▶ **REQUIREMENT**: According to the report on the labor union's reaction to the governors' economic proposals, why did the state governors advise President Muhammadu Buhari to consider the urgent steps? Answer in one to three sentences.

▶ **QUOTED PASSAGE**:
*****

NLC president, Ayuba Wabba
The Nigeria Labour Congress (NLC) has condemned steps suggested by state governors for reviving the country’s struggling economy.
The 33 measures that include tax raise and mass dismissal of workers smack of “extreme selfishness and insensate cruelty”, the labour union said Friday.
PREMIUM TIMES exclusively reported how the governors had advised President Muhammadu Buhari to consider implementing urgent steps to instill fiscal discipline and prevent the nation from economic collapse.
The suggestions include elimination of fuel subsidy estimated at over N4 trillion, retirement of civil servants from age 50 and above, shutdown or merger of government agencies, ending the use of central bank advances for budget financing, elimination of NNPC’s federation-funded projects, and capping Social Investment Programme (SIP) and National Poverty Reduction with Growth Strategy budgets at N200 billion.
Responding to the proposals, the NLC president, Ayuba Wabba, in a letter addressed to the president on August 8, said while it is obvious that the country’s economy needs a turnaround, some of the prescriptions are cruel. Mr Wabba said the NLC found the planned removal of petrol subsidy “unrealistic, insensitive, and hypocritical.”
“It is on record that governors have always been against the culture of saving for the rainy day. Despite this culture of recklessness predating your administration, few of them have anything to show for all the money they have collected,” he said.

*****

▶ **PROVIDED RECORDS**:
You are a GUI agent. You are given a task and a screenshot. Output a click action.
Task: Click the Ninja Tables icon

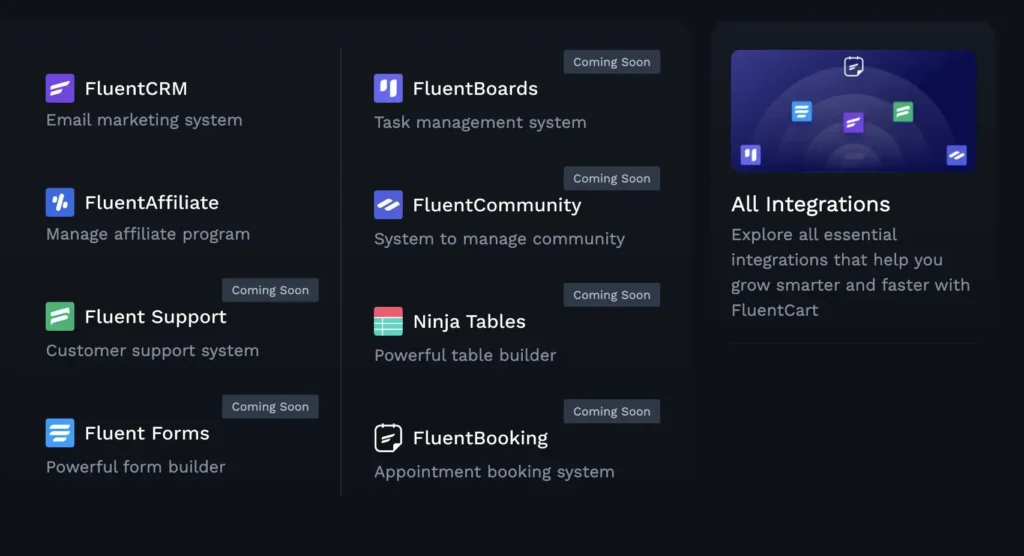coord(388,321)
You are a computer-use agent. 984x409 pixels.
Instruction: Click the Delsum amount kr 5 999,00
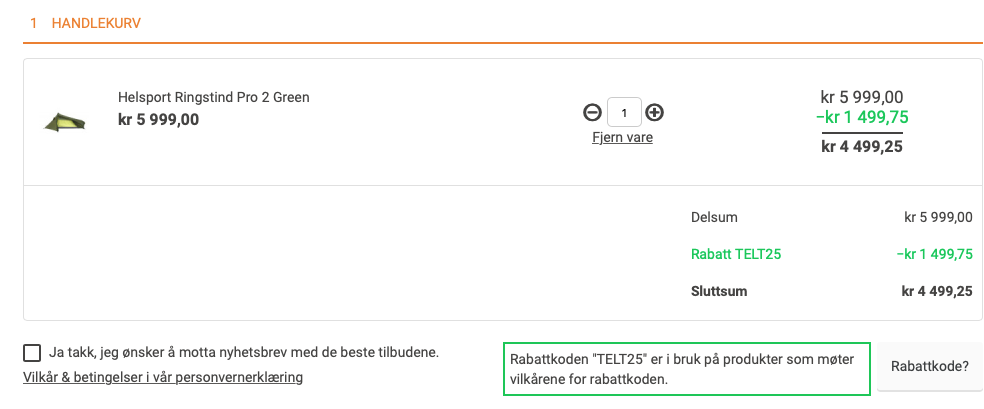coord(937,217)
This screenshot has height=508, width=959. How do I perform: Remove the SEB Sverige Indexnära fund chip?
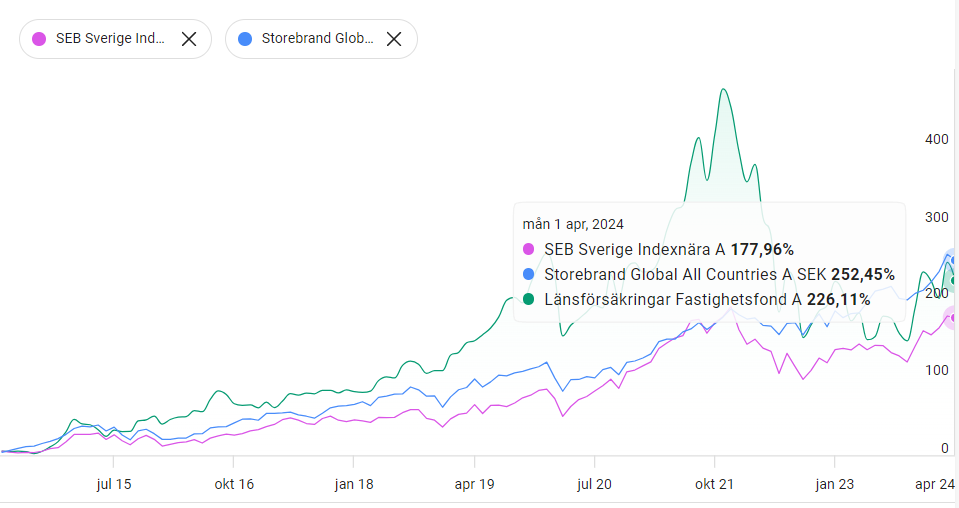click(189, 39)
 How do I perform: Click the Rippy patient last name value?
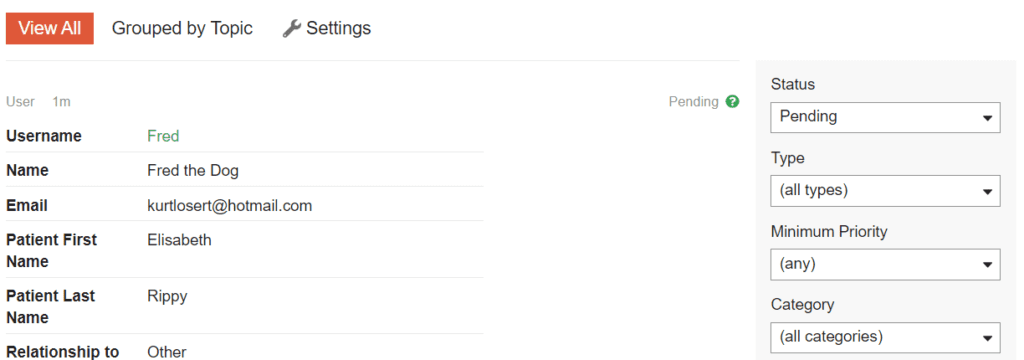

*****

▶ **ANSWER BOX**: The governors advised the president to consider these urgent steps to instill fiscal discipline and prevent the nation from economic collapse.